NPM1-mutated Acute Myeloid Leukemia
NPM1-mutated acute myeloid leukemia (AML) is a blood and bone marrow cancer. A change (mutation) in the genetic material within the NPM1 gene causes the bone marrow to produce white blood cells too quickly. Because of this, the bone marrow can’t produce enough red blood cells and platelets.
NPM1-mutated AML occurs primarily in adults, but it also occurs in children. Prompt diagnosis and treatment improve survival rate.
What is NPM1-mutated acute myeloid leukemia?
NPM1 is a gene that provides instructions to make a protein called nucleophosmin. Normally, nucleophosmin travels back and forth from the cell’s control center (nucleus) to the surrounding fluid (cytoplasm).
Nucleophosmin participates in:
- Aiding in cell division
- Copying or repairing genetic material (deoxyribonucleic acid or DNA)
- Making proteins
When a second protein called ARF binds to nucleophosmin, the two proteins stay within the nucleus. Known as a tumor suppressor, ARF prevents uncontrolled cell growth and division.
A mutation of the NPM1 gene results in the production of abnormal nucleophosmin. Abnormal nucleophosmin stays in the cytoplasm instead of the nucleus. This disrupts binding and tumor suppression by ARF, allowing for uncontrolled growth of immature white blood cells.
NPM1-mutated acute myeloid leukemia facts and stats
- Mutated NPM1 genes occur in around one-third of adult acute myeloid leukemia cases.
- Mutated NPM1 genes cause 2 to 8% of childhood AML cases.
- Five-year survival after intensive chemotherapy is around 60%.
Causes and risk factors of NPM1-mutated acute myeloid leukemia
This subtype of acute myeloid leukemia arises from a mutation in the NPM1 gene. Your parents do not pass the mutation down to you. The mutation happens after conception at some point during your lifetime. Scientists do not know exactly what triggers the genetic mutations.
NPM1-mutated AML occurs more frequently in females than males.
NPM1-mutated AML makes up about one-third of all AML cases. Risk factors for acute myeloid leukemia include:
- Blood disorders such as aplastic anemia, myelodysplastic syndrome, and myeloproliferative neoplasm
- Genetic disorders such as Down syndrome and Fanconi anemia
- Occupational exposure to toxic chemicals such as benzene
- Previous treatment with chemotherapy or radiation
Signs and symptoms of NPM1-mutated acute myeloid leukemia
- Anemia (low red blood cell count)
- Easy bleeding or bruising
- Fever/frequent infections
- Loss of appetite or weight
- Shortness of breath
Diagnosing NPM1-mutated acute myeloid leukemia
Your doctor examines you thoroughly and discusses your medical history to diagnose NPM1-mutated AML.
Tests may include:
- Blood tests: These tests assess the number of platelets, white blood cells, and red blood cells in a sample of your blood. Blood tests also detect inflammation, infection, and problems with the liver and kidneys.

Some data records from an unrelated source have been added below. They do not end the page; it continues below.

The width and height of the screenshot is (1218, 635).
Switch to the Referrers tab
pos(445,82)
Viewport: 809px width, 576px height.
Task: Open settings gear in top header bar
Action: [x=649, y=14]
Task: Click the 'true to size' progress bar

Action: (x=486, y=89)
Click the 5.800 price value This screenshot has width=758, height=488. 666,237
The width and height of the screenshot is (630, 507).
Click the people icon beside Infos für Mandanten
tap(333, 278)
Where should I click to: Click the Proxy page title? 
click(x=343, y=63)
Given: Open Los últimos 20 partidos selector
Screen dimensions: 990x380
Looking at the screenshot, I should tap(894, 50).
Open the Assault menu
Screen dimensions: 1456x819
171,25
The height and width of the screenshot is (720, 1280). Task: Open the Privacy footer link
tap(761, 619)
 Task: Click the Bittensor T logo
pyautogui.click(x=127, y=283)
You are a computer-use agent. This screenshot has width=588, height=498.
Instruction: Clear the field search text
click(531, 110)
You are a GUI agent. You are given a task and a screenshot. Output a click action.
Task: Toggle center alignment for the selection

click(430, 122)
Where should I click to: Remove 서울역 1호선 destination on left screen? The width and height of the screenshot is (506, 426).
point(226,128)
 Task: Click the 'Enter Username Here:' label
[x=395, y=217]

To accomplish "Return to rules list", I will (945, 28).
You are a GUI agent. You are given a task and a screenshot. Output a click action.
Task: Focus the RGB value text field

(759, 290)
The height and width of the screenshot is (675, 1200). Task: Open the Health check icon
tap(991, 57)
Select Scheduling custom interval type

- Bone marrow aspiration or biopsy: Your doctor removes small bone marrow or bone tissue samples for analysis using a thin, hollow needle. Sample analysis confirms the presence of abnormal white blood cells.
- Imaging: Imaging helps to assess cancer severity and finds affected lymph nodes and tumors. It also detects enlarged organs, such as the liver or spleen. Imaging may include:
- Chest X-rays
- Computed tomography (CT) scans
- Magnetic resonance imaging (MRI) scans
- Positron emission tomography (PET) scans
- Ultrasounds (US)
- Genetic testing: Genetic tests identify the acute myeloid leukemia subtype by confirming specific genetic mutations. In this case, genetic tests detect the NPM1 gene mutation. NPM1 mutations may occur along with mutations in other genes. The number of different mutations can affect how quickly the cancer may return (relapse). Results guide your doctor’s treatment recommendations.
Treatments for NPM1-mutated acute myeloid leukemia
Treatments for NPM1-mutated AML include:
- Chemotherapy: Many drugs stop cancer growth or destroy cancer cells in different ways. Doctors give them in pill form or as injections into a vein, under the skin, or into the fluid around the spinal cord (intrathecally). Several chemotherapy drugs treat NPM1-mutated AML.
- Clinical trials: Specific medical centers may offer clinical trials. These trials may provide eligible patients access to promising treatments under development. These treatments often aren’t widely available.
- Immunotherapy: Immunotherapy improves your own immune system’s ability to fight off cancer.
- Stem cell transplantation (bone marrow transplant): Your doctor may suggest a bone marrow transplant. Healthy stem cells (blood-forming cells in bone marrow) replace unhealthy ones in this procedure.